According to a Missouri Chamber of Commerce poll, CEOs say crime is hurting the state's economy and they should get involved in the solution.
"Safer Missouri Stronger Missouri will confront this head-on," Missouri Chamber of Commerce president Dan Mehan said during an announcement Monday in Kansas City, Missouri.
The Missouri Chamber, Gov. Mike Parson, and leaders in the corrections and public safety systems weighed in on the 'Safer Missouri Stronger Missouri' report. It's a "business-led" approach listing eight recommendations, several of which point to beefing up police staffing and resources as the solution. Some recommendations focus on improving mental health care and support for people on parole and probation.

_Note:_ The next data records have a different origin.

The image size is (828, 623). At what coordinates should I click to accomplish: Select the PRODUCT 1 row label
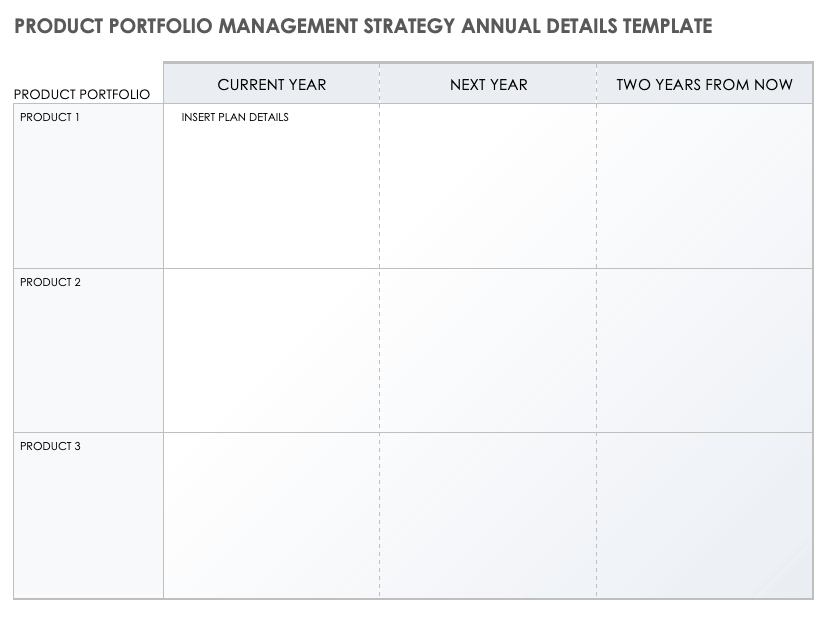50,117
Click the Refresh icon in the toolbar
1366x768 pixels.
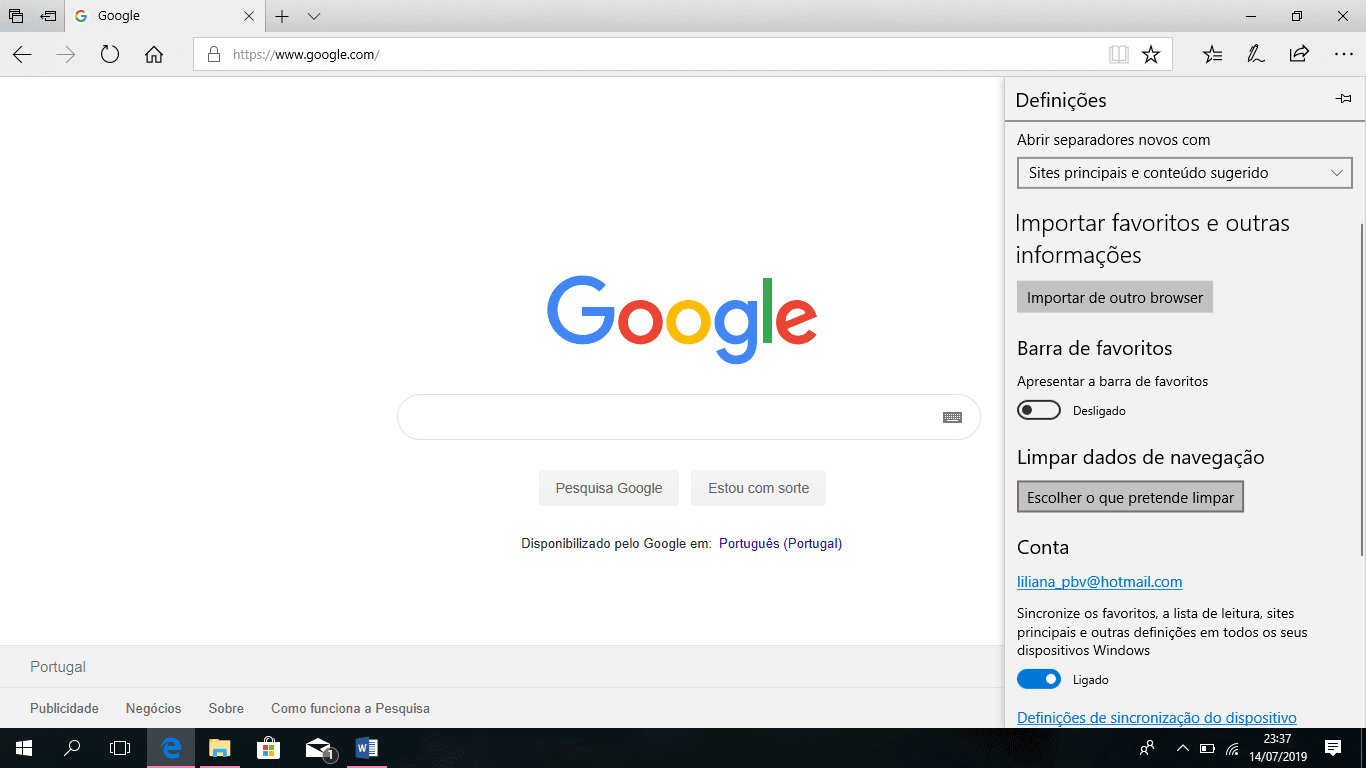click(x=110, y=54)
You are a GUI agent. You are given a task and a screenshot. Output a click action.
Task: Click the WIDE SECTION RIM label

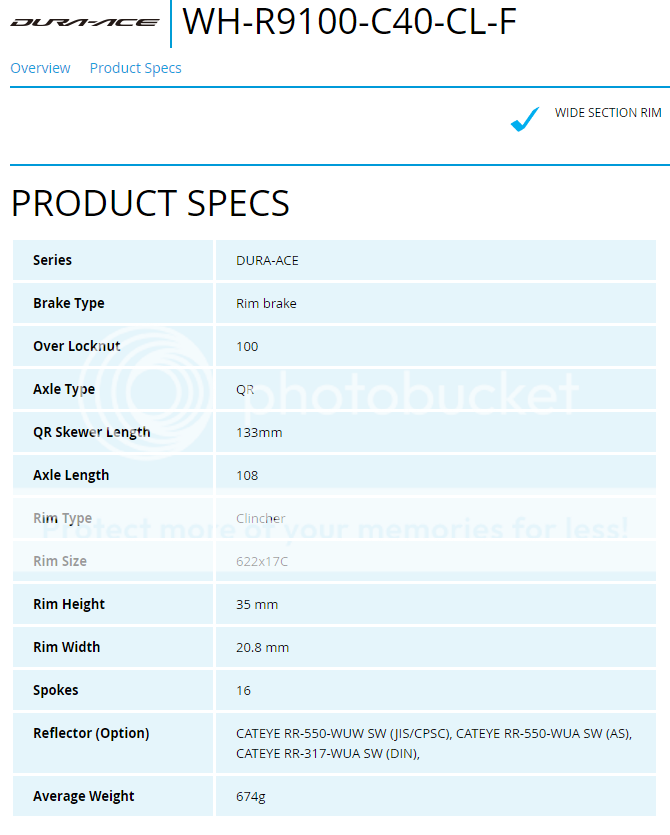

1. Deploy evidence-based and hot spot approaches to crime reduction
2. Increase and protect tools to support policing
3. Address substance misuse and mental health
4. Reduce recidivism among those on probation or parole
5. Improve training and employment opportunities for incarcerated individuals
6. Increase public safety staffing
7. Improve public perception of law enforcement
8. Increase prosecutorial consistency and transparency
"People coming out of incarceration, that's just one part of the solution," Mehan said. "And if you look at the overall environment that, too often, Missouri is perceived in, you've got to be attractive to get people in here, to get investment in here."
Mehan said companies have approached the Chamber with concerns, so that's why they added their voice in the discussion on reducing crime.
The Chamber recognized checking off all the recommendations quickly is a tall order. Mehan said they're pushing for the state legislature to pass bills that would address their recommendations.
Parson said when it comes to violent crime, the state is "not getting it done."
The governor was also in Kansas City on Monday to sign off on a bill that would increase police funding, which voters will later decide on in November.
Sen. Tony Luetkemeyer (R - Parkville) sponsored that bill.
On Monday he said, "you have to have brave men and women who wear a uniform and go out and stop bad people from doing bad things."
Parson has always made clear his approach to crime.
"In the end, you have to have enough law enforcement officers on the street to fight crime," Parson said.
Kansas City's approved 2022-2023 budget includes nearly $269 million for the police department.
In 2015 to 2016, the police's budget was nearly $229 million. It has gone up every year since, except for 2021-2022.
Parson also said it'll take a combination of all the recommendations to make their plan viable.
"We've got to expand the base of mental health," Parson said. "You've got to have more facilities for people to go to and you've got to take services to people who need it."
Julie Kempker, the state's director of probation and parole, said 60,000 people are on parole or probation in Missouri.
"Corrections can't do this alone," Kempker said.
The state director of public safety, Sandy Karsten, mentioned scholarships for police departments for future officers and funding for training and technology.
None of the Chamber's recommendations mention gun control.